Work required: Every record that follows must be given again exactly.

━━━ Data shown ━━━

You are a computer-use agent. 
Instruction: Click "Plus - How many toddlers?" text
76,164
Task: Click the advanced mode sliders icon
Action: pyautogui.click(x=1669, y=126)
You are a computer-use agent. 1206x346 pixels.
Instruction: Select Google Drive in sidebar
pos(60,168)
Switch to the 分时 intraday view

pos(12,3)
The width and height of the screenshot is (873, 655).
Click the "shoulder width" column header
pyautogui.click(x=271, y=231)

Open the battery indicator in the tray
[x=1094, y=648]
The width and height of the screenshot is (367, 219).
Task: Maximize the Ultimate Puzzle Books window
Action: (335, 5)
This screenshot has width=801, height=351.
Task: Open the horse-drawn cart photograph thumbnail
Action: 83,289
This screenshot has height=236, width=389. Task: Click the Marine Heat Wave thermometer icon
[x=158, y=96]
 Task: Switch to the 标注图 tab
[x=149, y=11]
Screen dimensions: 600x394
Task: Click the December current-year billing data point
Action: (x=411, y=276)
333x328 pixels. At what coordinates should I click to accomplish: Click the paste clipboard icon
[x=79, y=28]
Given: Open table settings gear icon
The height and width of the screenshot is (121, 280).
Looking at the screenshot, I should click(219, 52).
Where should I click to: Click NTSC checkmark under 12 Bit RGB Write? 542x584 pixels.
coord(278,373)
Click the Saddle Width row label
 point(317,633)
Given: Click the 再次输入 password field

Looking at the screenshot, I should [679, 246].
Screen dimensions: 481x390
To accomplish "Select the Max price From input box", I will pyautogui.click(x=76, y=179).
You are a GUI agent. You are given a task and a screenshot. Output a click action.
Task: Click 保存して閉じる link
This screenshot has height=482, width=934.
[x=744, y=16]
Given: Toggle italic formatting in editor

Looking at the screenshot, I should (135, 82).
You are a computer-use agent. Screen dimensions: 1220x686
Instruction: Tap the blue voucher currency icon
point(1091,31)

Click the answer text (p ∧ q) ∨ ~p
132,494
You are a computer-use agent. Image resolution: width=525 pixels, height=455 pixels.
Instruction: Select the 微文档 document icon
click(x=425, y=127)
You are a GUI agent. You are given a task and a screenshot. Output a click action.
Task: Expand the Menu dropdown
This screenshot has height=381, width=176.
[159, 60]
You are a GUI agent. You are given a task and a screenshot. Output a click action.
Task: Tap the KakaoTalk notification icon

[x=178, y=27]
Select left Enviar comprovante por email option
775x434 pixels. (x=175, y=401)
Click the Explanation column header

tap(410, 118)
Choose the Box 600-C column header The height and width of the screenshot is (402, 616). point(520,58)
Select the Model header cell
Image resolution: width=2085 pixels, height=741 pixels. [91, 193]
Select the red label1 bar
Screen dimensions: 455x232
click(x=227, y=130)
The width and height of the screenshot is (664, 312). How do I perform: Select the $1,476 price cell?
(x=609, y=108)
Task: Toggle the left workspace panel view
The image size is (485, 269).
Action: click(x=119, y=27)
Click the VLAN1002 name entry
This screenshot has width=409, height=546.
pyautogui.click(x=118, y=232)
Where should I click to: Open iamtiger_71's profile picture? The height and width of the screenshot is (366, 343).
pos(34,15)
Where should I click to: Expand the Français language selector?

━━━

Exercise response:
You are a computer-use agent. 
Instruction: Click "Plus - How many toddlers?" text
76,164
Task: Click the advanced mode sliders icon
Action: pyautogui.click(x=1669, y=126)
You are a computer-use agent. 1206x346 pixels.
Instruction: Select Google Drive in sidebar
pos(60,168)
Switch to the 分时 intraday view

pos(12,3)
The width and height of the screenshot is (873, 655).
Click the "shoulder width" column header
pyautogui.click(x=271, y=231)

Open the battery indicator in the tray
[x=1094, y=648]
The width and height of the screenshot is (367, 219).
Task: Maximize the Ultimate Puzzle Books window
Action: (335, 5)
This screenshot has width=801, height=351.
Task: Open the horse-drawn cart photograph thumbnail
Action: 83,289
This screenshot has height=236, width=389. Task: Click the Marine Heat Wave thermometer icon
[x=158, y=96]
 Task: Switch to the 标注图 tab
[x=149, y=11]
Screen dimensions: 600x394
Task: Click the December current-year billing data point
Action: (x=411, y=276)
333x328 pixels. At what coordinates should I click to accomplish: Click the paste clipboard icon
[x=79, y=28]
Given: Open table settings gear icon
The height and width of the screenshot is (121, 280).
Looking at the screenshot, I should click(219, 52).
Where should I click to: Click NTSC checkmark under 12 Bit RGB Write? 542x584 pixels.
coord(278,373)
Click the Saddle Width row label
 point(317,633)
Given: Click the 再次输入 password field

Looking at the screenshot, I should [679, 246].
Screen dimensions: 481x390
To accomplish "Select the Max price From input box", I will pyautogui.click(x=76, y=179).
You are a GUI agent. You are given a task and a screenshot. Output a click action.
Task: Click 保存して閉じる link
This screenshot has height=482, width=934.
[x=744, y=16]
Given: Toggle italic formatting in editor

Looking at the screenshot, I should (135, 82).
You are a computer-use agent. Screen dimensions: 1220x686
Instruction: Tap the blue voucher currency icon
point(1091,31)

Click the answer text (p ∧ q) ∨ ~p
132,494
You are a computer-use agent. Image resolution: width=525 pixels, height=455 pixels.
Instruction: Select the 微文档 document icon
click(x=425, y=127)
You are a GUI agent. You are given a task and a screenshot. Output a click action.
Task: Expand the Menu dropdown
This screenshot has height=381, width=176.
[159, 60]
You are a GUI agent. You are given a task and a screenshot. Output a click action.
Task: Tap the KakaoTalk notification icon

[x=178, y=27]
Select left Enviar comprovante por email option
775x434 pixels. (x=175, y=401)
Click the Explanation column header

tap(410, 118)
Choose the Box 600-C column header The height and width of the screenshot is (402, 616). point(520,58)
Select the Model header cell
Image resolution: width=2085 pixels, height=741 pixels. [91, 193]
Select the red label1 bar
Screen dimensions: 455x232
click(x=227, y=130)
The width and height of the screenshot is (664, 312). How do I perform: Select the $1,476 price cell?
(x=609, y=108)
Task: Toggle the left workspace panel view
The image size is (485, 269).
Action: click(x=119, y=27)
Click the VLAN1002 name entry
This screenshot has width=409, height=546.
pyautogui.click(x=118, y=232)
Where should I click to: Open iamtiger_71's profile picture? The height and width of the screenshot is (366, 343).
pos(34,15)
Where should I click to: Expand the Français language selector?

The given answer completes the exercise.